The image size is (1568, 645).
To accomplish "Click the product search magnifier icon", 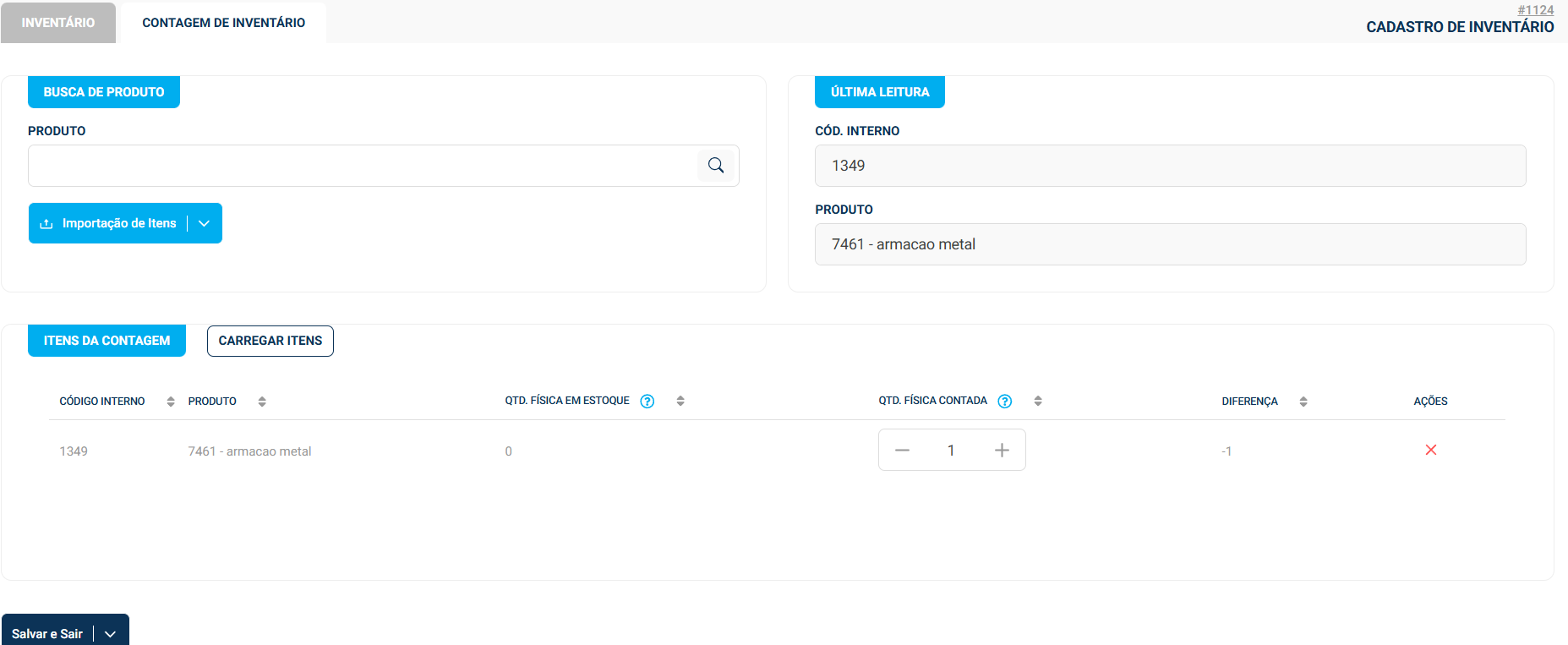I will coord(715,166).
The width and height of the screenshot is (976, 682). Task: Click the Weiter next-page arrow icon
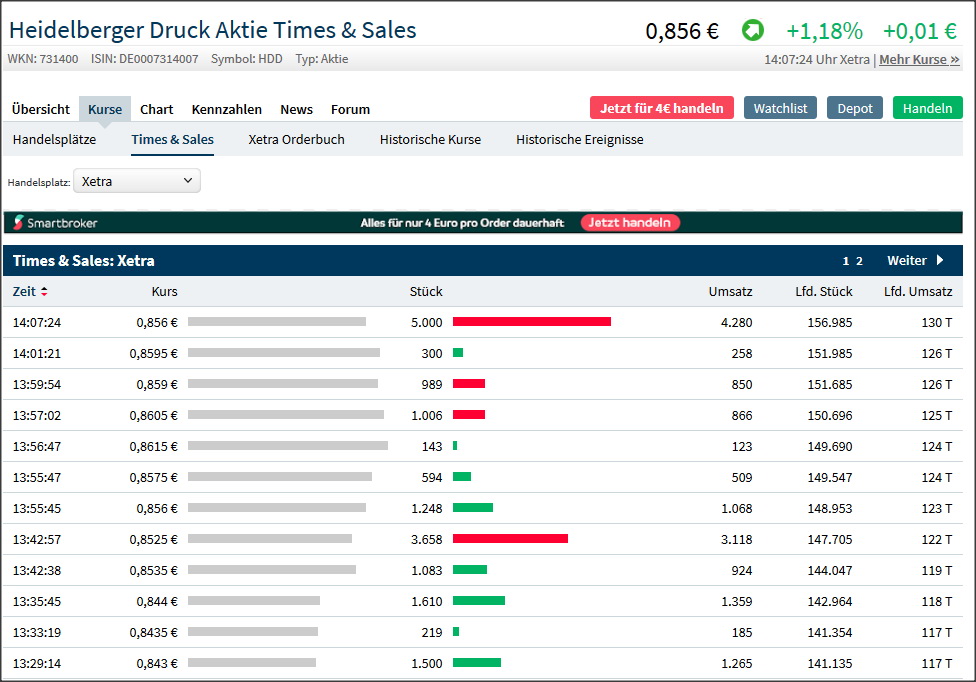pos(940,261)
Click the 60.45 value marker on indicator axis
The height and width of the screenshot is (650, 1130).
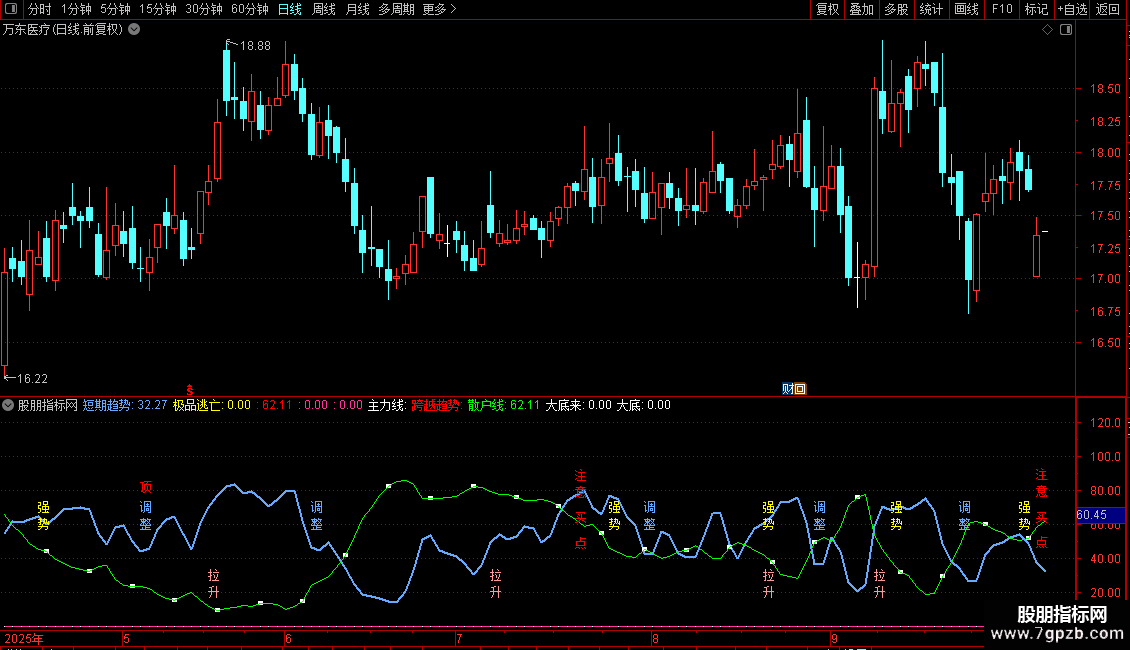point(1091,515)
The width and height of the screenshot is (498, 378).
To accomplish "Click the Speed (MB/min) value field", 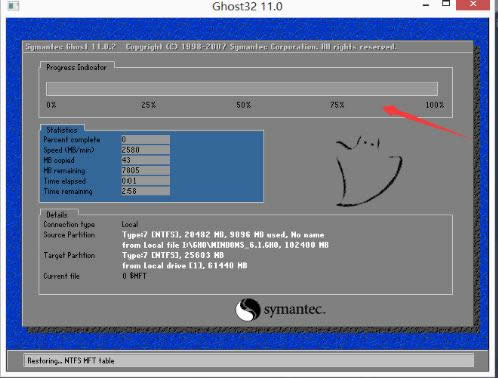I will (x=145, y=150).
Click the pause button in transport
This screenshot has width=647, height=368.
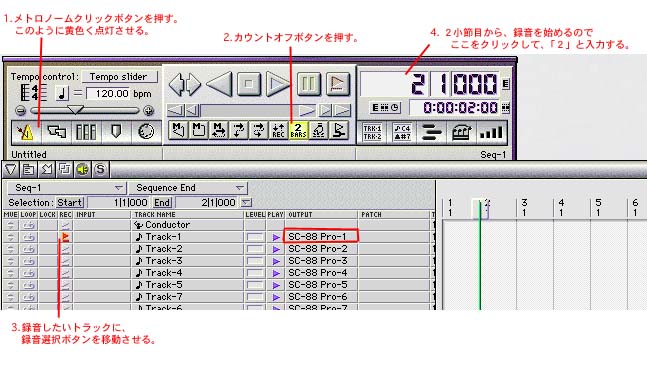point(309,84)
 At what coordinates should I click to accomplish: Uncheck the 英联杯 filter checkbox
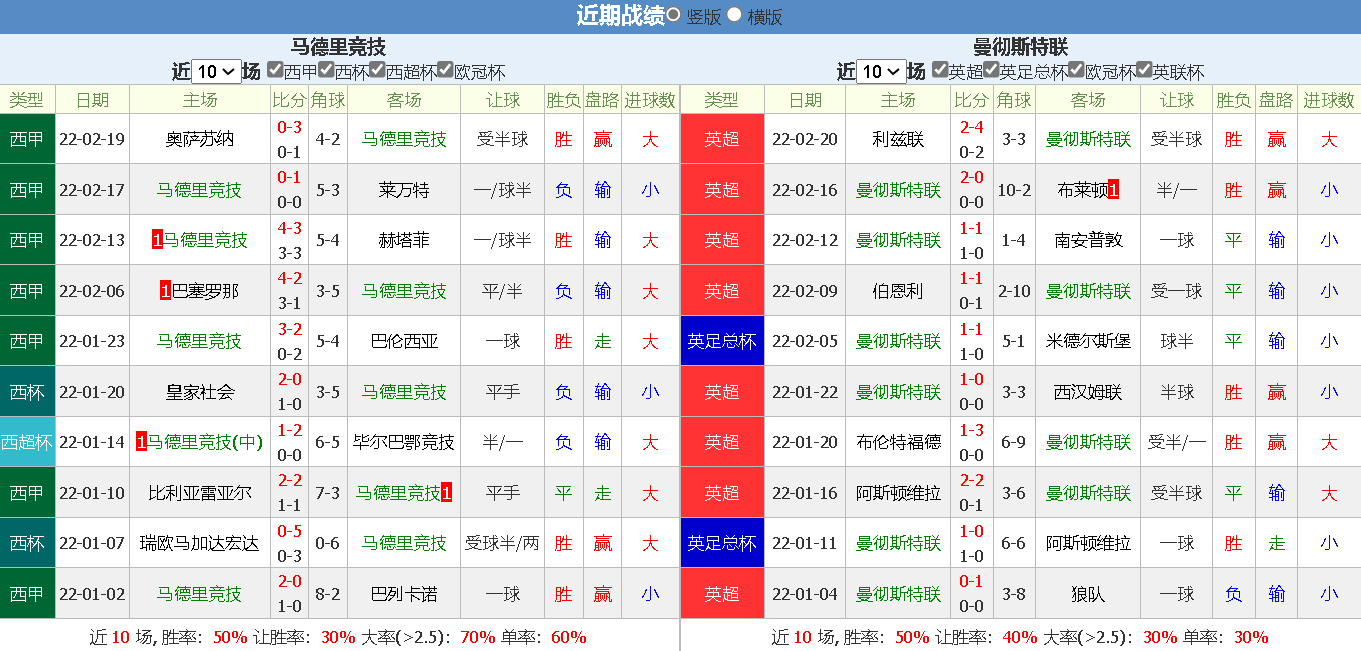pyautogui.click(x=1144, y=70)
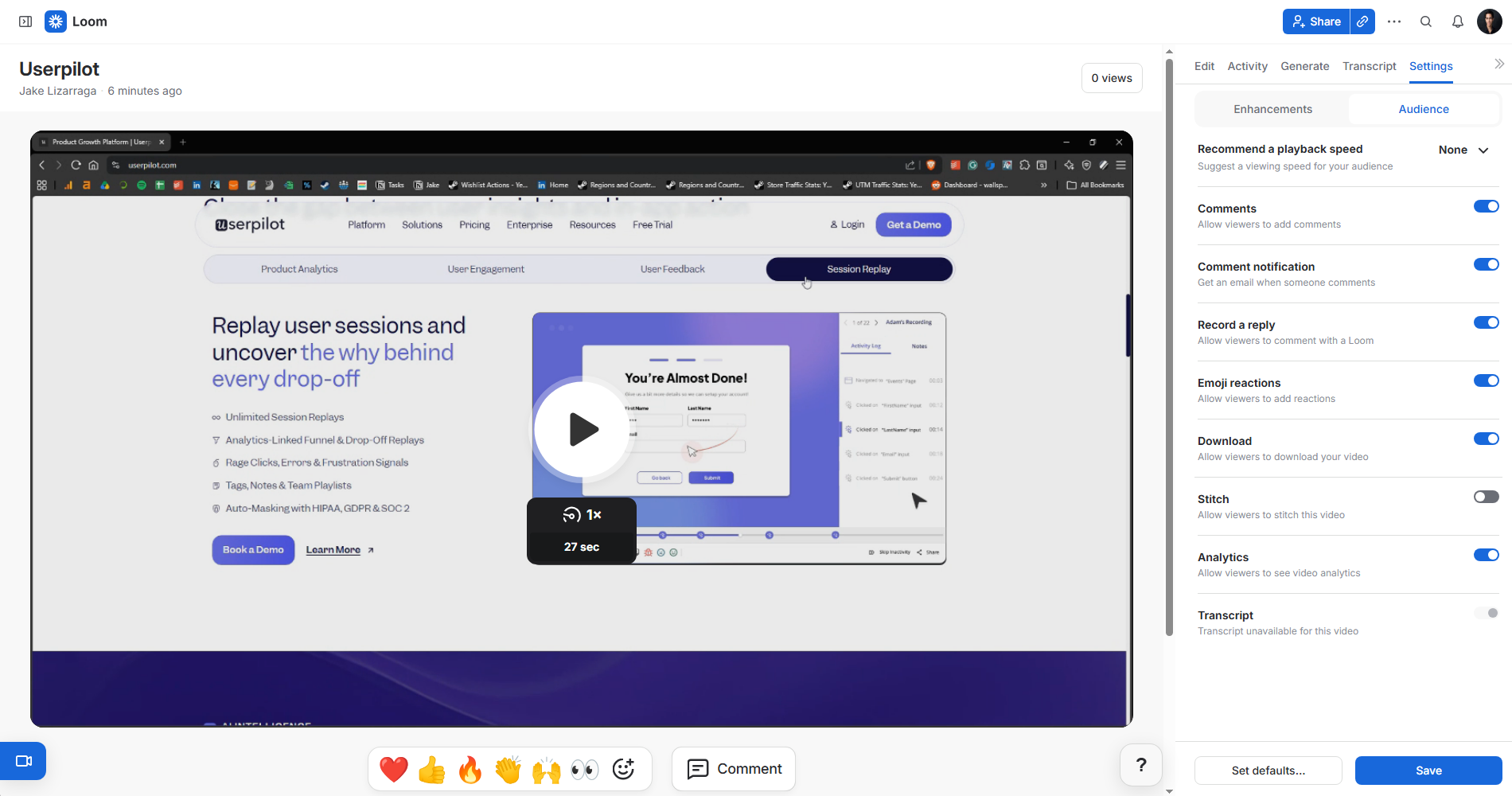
§
WORK ORDER » In the data, the line that contains "At what coordinates" begins the part to write out; restate it and each line after it word for word through the end, with no pictures.

RESPONSE »
 At what coordinates should I click to accomplish: Uncheck the 英联杯 filter checkbox
pyautogui.click(x=1144, y=70)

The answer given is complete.